SILLY RABBITS: Thomas Michael and Paolo Mancini

by CHRISTOPHER SYKES

Describing the opening scene of the new Can-com Hank and Mike sounds like the set-up of a really bad joke: the Easter Bunny slouches on the couch trying in vain to watch scrambled porn. Suddenly the screen stops its cascade and clears, providing an inverted black-and-white picture to accompany the moans. Serendipity. Mr. Cottontail reaches for some tissues.

Such is life for chain-smoking Hank (Paolo Mancini). Twist is, he really is the Easter Bunny. Or, more correctly, one of many not-so-gainfully employed Easter bunnies spreading chocolate eggs for Easter Enterprises. His clean-cut roommate Mike (Thomas Michael) has always been more willing to toe the corporate line and bail his bud out of trouble.

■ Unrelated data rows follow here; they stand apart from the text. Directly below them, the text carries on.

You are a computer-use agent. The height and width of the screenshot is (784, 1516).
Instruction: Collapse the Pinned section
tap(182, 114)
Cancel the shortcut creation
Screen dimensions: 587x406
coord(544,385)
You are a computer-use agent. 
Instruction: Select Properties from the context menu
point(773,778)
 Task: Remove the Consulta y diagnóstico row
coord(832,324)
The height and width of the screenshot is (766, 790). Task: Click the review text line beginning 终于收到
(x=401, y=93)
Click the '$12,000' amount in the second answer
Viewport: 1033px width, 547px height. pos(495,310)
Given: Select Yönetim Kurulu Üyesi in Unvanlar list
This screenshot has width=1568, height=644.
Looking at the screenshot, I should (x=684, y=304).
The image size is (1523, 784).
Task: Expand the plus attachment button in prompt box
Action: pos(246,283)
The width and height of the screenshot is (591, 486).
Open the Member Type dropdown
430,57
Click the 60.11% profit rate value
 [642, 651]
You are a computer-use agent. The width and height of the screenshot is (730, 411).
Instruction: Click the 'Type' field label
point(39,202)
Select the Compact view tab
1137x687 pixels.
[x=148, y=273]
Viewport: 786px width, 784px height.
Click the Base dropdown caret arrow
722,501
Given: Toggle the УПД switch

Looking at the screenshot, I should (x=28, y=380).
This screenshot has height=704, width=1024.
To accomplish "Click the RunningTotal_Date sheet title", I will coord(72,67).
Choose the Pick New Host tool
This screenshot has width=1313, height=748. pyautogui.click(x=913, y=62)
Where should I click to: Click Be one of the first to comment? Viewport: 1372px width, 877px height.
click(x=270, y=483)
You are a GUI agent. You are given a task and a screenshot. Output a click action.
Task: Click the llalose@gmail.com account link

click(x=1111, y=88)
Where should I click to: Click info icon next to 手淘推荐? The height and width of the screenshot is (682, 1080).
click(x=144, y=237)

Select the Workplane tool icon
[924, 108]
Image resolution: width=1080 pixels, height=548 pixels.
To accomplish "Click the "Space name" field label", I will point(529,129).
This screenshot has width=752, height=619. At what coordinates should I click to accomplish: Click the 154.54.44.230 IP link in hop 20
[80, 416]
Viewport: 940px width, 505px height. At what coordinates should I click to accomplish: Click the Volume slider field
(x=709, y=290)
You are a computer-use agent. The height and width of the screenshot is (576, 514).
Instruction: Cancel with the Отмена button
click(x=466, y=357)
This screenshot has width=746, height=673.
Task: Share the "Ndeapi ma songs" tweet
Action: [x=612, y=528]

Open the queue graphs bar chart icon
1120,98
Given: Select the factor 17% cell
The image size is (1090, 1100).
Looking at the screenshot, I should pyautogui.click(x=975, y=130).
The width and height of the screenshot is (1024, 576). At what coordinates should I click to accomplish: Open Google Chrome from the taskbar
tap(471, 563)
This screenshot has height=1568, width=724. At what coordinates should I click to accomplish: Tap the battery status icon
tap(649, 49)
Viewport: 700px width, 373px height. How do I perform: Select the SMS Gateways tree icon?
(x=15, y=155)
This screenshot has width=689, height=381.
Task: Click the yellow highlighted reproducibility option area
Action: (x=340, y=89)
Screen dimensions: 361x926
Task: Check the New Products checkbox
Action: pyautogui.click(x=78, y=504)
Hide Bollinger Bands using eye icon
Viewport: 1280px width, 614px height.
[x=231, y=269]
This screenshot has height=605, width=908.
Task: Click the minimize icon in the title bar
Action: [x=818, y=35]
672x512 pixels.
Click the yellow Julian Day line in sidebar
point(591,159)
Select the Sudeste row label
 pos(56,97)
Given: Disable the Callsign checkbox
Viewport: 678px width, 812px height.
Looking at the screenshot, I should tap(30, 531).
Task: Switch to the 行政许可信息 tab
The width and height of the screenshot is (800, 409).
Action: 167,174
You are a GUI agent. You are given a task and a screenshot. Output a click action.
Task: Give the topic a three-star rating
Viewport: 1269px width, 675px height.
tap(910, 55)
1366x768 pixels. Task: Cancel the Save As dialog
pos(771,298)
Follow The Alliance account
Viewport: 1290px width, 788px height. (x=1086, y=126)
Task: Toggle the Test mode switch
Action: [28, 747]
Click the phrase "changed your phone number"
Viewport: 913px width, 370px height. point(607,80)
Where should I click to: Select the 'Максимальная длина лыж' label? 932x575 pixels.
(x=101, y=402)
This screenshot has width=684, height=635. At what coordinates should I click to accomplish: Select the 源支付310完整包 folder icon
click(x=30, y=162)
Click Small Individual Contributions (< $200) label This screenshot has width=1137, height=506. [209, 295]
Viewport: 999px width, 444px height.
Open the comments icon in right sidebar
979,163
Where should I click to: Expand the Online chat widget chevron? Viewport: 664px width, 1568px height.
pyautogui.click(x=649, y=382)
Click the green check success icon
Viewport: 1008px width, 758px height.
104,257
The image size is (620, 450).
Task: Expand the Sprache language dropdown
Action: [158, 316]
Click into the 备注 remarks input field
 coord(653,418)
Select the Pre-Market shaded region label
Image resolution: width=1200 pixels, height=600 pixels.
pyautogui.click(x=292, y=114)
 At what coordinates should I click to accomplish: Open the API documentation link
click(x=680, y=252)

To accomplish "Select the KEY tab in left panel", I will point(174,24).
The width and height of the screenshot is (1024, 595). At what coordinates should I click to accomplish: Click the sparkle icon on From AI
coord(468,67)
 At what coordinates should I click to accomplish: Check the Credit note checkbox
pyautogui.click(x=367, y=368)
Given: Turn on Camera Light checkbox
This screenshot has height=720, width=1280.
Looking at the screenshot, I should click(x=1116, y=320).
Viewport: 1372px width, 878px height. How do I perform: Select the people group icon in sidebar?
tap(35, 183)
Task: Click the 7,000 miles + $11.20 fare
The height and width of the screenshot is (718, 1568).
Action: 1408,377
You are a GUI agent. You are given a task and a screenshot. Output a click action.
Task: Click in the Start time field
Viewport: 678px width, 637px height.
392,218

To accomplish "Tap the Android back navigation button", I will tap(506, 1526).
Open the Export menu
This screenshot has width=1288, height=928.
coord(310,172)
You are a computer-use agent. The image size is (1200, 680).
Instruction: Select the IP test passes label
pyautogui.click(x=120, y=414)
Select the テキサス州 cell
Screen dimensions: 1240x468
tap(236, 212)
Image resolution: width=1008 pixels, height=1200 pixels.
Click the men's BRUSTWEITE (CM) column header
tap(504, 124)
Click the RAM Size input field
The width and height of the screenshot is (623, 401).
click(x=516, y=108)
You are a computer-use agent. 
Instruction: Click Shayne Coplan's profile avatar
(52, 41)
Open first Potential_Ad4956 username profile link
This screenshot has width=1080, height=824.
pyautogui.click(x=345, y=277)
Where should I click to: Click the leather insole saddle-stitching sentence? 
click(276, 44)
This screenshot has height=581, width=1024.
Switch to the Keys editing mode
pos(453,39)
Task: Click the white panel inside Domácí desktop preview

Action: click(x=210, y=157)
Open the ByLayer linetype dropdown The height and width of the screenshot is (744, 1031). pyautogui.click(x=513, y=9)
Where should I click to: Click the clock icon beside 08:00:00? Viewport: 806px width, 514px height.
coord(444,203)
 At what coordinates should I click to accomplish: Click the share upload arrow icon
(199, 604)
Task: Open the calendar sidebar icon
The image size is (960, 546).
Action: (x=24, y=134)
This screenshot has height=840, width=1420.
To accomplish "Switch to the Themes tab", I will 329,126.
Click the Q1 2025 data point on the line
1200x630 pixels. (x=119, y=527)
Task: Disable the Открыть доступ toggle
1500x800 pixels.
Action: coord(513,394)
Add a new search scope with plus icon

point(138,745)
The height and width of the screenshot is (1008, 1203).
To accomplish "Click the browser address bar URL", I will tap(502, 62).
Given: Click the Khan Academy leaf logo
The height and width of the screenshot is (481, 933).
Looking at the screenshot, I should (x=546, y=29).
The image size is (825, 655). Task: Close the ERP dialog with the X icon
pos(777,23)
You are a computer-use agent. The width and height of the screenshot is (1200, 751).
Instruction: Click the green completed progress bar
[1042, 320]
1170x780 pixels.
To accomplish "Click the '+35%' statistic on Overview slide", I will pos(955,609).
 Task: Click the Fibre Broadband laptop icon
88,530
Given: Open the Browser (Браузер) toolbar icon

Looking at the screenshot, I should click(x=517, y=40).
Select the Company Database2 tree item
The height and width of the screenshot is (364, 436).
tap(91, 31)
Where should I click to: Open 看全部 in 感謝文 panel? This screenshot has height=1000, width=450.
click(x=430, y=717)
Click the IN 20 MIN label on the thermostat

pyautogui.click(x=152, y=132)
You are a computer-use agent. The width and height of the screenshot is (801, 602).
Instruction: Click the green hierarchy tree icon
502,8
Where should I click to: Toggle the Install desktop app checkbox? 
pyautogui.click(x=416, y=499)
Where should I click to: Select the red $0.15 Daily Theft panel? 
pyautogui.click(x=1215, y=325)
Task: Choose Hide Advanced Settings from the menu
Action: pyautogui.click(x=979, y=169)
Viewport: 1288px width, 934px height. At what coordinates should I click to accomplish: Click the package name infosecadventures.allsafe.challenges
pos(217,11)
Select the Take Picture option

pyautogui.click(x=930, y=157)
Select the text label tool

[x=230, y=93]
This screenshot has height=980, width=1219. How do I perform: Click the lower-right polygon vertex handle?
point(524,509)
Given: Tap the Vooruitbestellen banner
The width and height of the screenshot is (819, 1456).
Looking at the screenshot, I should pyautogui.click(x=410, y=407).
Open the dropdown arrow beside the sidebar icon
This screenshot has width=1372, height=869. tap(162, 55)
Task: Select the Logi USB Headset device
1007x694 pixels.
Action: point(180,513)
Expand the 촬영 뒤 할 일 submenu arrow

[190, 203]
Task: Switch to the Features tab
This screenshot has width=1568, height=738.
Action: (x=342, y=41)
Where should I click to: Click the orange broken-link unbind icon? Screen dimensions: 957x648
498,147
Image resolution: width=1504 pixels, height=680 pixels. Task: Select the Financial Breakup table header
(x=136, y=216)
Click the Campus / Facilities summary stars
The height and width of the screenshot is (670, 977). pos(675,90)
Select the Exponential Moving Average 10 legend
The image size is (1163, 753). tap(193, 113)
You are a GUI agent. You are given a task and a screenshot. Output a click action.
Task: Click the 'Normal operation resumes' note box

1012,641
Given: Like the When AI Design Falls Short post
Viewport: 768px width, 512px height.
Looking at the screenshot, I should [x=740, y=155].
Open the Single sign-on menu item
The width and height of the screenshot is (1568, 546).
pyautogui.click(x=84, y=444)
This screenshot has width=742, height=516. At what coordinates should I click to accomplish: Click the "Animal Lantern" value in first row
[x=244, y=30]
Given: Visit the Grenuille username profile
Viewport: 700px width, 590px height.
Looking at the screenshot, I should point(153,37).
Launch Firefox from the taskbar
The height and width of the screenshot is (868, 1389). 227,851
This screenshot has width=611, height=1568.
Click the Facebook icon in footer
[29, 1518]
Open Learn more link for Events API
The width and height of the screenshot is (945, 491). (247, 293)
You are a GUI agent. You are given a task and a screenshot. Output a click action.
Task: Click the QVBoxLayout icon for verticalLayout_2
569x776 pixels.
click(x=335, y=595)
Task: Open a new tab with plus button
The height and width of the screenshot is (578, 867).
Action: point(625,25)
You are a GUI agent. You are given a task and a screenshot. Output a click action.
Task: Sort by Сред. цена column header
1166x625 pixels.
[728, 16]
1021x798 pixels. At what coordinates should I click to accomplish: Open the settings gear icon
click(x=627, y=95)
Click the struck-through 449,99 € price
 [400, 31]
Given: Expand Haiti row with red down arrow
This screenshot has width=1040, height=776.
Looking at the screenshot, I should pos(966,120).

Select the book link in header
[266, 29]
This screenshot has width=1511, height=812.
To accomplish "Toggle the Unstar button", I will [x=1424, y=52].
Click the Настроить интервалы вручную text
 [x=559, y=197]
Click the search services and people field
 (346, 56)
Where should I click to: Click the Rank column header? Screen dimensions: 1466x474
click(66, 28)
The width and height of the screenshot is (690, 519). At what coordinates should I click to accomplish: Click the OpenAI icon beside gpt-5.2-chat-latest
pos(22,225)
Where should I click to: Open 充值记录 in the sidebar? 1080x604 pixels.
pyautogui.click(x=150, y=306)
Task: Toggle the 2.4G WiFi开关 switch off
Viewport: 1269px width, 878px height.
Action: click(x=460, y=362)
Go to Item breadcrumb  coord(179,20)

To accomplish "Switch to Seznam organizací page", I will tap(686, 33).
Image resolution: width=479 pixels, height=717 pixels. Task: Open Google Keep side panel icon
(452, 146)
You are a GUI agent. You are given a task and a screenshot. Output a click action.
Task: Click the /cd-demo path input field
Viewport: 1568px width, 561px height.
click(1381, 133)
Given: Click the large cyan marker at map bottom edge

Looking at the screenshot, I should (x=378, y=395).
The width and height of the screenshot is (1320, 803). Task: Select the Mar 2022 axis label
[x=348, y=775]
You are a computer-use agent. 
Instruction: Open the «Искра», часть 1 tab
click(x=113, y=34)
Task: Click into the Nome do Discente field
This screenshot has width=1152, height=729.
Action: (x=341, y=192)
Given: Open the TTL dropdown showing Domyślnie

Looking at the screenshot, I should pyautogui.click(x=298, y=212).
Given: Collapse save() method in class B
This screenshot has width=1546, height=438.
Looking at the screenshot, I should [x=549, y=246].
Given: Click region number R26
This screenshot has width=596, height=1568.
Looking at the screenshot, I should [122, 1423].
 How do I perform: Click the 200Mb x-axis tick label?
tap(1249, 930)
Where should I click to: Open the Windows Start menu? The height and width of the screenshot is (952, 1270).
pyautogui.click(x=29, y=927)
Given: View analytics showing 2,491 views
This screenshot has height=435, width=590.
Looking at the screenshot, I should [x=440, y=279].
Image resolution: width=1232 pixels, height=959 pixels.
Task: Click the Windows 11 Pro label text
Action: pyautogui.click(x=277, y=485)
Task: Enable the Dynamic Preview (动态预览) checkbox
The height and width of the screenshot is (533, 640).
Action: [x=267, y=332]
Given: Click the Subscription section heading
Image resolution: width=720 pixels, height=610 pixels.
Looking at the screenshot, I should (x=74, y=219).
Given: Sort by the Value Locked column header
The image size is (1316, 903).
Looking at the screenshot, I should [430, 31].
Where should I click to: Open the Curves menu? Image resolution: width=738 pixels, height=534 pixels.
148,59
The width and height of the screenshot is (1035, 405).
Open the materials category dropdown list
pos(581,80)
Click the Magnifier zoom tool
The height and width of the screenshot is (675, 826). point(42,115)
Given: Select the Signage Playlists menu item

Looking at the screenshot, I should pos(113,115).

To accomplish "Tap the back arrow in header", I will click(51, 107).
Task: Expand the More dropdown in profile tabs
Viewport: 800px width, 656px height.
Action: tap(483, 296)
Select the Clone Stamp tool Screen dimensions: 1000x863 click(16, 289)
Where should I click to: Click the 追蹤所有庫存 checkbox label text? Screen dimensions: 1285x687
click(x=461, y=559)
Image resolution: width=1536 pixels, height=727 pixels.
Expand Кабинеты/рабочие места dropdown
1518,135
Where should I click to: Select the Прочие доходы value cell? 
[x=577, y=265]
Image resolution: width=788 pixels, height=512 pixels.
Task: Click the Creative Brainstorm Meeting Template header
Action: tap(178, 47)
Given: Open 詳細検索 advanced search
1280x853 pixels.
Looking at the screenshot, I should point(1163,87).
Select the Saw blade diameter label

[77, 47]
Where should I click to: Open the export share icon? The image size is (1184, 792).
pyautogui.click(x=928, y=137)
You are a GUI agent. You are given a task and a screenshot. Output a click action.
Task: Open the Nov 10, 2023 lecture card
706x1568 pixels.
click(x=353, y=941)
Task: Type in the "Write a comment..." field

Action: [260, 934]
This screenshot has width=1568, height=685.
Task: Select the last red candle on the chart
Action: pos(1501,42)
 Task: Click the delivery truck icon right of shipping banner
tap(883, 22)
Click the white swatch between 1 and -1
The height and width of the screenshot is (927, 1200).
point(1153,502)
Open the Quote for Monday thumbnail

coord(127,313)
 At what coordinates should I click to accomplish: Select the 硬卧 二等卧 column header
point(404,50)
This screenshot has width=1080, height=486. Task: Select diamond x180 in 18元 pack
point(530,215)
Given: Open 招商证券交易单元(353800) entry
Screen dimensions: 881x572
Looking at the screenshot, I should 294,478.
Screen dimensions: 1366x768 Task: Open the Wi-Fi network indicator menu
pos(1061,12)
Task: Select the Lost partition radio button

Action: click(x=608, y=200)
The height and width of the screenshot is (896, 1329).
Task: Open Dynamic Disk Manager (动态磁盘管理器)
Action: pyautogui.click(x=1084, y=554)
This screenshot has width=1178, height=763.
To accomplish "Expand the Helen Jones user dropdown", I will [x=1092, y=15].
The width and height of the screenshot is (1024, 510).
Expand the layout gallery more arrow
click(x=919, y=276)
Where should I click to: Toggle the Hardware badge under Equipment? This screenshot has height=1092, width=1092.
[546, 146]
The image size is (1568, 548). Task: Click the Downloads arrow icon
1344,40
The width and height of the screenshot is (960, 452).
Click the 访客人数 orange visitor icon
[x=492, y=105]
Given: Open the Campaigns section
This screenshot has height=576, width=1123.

That is until the board at Easter Enterprises hires macabre consultant Conrad Hubriss (American Pie’s Chris Klein) to suppress costs. As the aptly named Hubriss sees it, Easter is “a Tier II holiday, like Kwanza or Canada Day” that doesn’t necessitate the fiscal overhead of Tier I holidays like Christmas. His recommendation: downsize the bunnies.

At first, this suits Hank just fine. He’s tired of being Easter’s little bitch. His own colourful rant: “Does the Tooth Fairy leave 12.5 cents? Does a fireman put out half the fire? But we’re only supposed to hide the eggs half-assed? What the fuck is that?” When the BFFs find out the job market for severely under-skilled bunnies is a depressed one, they set about undermining their former employer hoping to restore things to normal.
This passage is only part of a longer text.